[What you should do] The answer must be every line below that contains the string "computer".

(Dataset entries)
====

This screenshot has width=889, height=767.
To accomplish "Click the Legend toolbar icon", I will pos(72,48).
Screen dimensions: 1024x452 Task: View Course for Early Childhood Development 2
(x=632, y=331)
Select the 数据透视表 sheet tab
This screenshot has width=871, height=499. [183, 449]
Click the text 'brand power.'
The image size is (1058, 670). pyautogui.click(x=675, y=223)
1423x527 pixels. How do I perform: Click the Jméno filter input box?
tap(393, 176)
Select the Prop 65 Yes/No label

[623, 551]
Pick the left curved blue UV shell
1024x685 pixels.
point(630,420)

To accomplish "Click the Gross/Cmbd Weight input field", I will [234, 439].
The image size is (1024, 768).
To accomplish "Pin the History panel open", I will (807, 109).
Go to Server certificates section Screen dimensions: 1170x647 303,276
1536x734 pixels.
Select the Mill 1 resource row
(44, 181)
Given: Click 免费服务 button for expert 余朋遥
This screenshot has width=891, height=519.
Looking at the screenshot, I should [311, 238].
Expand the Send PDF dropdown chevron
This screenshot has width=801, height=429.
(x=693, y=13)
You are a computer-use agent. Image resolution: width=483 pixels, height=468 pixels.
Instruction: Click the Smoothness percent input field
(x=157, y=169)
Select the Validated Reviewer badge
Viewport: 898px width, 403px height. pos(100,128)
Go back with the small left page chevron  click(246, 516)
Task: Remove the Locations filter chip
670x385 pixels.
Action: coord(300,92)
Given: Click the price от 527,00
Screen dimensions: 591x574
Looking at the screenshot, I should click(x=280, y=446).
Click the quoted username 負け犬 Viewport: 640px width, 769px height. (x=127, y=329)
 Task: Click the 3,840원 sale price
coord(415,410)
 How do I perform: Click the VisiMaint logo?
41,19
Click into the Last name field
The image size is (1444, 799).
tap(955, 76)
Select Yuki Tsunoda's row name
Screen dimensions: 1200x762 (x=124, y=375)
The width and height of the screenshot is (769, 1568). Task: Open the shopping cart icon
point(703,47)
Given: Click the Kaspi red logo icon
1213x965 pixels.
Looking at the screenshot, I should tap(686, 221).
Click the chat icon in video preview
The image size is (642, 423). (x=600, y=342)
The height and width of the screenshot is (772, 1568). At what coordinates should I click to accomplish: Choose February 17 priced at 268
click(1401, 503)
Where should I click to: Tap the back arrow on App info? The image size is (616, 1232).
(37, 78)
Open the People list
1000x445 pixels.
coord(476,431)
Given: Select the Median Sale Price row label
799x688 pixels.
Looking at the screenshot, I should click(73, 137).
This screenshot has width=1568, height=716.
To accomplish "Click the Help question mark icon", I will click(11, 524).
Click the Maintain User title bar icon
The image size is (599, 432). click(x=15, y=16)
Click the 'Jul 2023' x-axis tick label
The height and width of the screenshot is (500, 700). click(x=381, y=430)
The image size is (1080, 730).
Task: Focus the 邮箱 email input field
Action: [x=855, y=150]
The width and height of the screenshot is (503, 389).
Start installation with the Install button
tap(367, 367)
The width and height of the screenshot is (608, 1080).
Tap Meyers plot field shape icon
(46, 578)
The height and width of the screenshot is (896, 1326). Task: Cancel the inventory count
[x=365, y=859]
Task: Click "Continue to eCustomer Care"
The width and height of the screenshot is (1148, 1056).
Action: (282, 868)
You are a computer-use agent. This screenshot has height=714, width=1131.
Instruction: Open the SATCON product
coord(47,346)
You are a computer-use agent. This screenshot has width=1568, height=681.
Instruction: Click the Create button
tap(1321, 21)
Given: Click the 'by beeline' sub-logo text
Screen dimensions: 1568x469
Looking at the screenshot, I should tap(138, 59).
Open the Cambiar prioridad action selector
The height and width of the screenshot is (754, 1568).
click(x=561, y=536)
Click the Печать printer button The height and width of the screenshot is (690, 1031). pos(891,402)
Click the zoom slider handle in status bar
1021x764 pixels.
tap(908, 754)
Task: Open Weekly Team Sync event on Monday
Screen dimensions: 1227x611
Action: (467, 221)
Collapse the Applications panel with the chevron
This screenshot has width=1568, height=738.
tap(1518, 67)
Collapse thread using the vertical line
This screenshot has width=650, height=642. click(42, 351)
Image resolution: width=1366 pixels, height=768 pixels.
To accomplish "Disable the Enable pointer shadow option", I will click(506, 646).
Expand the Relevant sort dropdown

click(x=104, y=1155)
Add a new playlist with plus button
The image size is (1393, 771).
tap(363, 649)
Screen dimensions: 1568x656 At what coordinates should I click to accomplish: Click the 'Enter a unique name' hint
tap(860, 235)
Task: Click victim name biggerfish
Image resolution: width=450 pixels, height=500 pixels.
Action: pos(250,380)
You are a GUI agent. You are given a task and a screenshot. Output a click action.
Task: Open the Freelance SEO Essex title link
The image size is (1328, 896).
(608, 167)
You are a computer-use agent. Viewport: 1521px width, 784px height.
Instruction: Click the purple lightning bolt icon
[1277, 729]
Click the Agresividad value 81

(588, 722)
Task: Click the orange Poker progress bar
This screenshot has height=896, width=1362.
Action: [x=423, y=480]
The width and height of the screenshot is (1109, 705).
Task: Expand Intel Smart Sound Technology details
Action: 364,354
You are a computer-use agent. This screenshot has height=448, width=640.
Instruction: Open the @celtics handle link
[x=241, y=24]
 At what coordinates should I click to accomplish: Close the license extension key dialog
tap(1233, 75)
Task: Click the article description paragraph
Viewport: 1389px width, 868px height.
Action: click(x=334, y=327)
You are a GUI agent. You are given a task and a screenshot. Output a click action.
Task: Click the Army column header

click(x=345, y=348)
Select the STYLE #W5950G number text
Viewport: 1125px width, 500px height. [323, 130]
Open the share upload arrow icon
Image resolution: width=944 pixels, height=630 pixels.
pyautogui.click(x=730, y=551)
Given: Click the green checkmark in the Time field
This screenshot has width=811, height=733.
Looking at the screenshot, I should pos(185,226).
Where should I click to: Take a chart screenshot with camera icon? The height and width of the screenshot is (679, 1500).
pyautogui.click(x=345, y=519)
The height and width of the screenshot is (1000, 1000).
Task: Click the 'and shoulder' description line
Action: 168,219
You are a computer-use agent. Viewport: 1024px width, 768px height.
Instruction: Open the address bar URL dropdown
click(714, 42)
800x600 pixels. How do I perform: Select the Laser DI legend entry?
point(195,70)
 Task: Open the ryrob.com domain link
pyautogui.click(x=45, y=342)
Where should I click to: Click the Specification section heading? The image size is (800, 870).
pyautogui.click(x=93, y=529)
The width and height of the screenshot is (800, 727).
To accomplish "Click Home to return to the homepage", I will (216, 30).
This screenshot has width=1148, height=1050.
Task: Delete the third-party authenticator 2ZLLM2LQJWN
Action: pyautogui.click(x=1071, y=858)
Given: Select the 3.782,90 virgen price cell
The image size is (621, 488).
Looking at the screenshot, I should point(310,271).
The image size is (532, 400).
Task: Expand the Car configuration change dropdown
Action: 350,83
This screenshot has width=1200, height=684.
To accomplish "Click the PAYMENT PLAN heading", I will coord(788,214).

====

[Written solution]
You are a computer-use agent. Image resolution: width=483 pixels, height=468 pixels.
You are a computer-use agent. This screenshot has height=714, width=1131.
You are a computer-use agent. This screenshot has width=1568, height=681.
You are a computer-use agent. Viewport: 1521px width, 784px height.
You are a computer-use agent. This screenshot has height=448, width=640.
You are a computer-use agent. Viewport: 1024px width, 768px height.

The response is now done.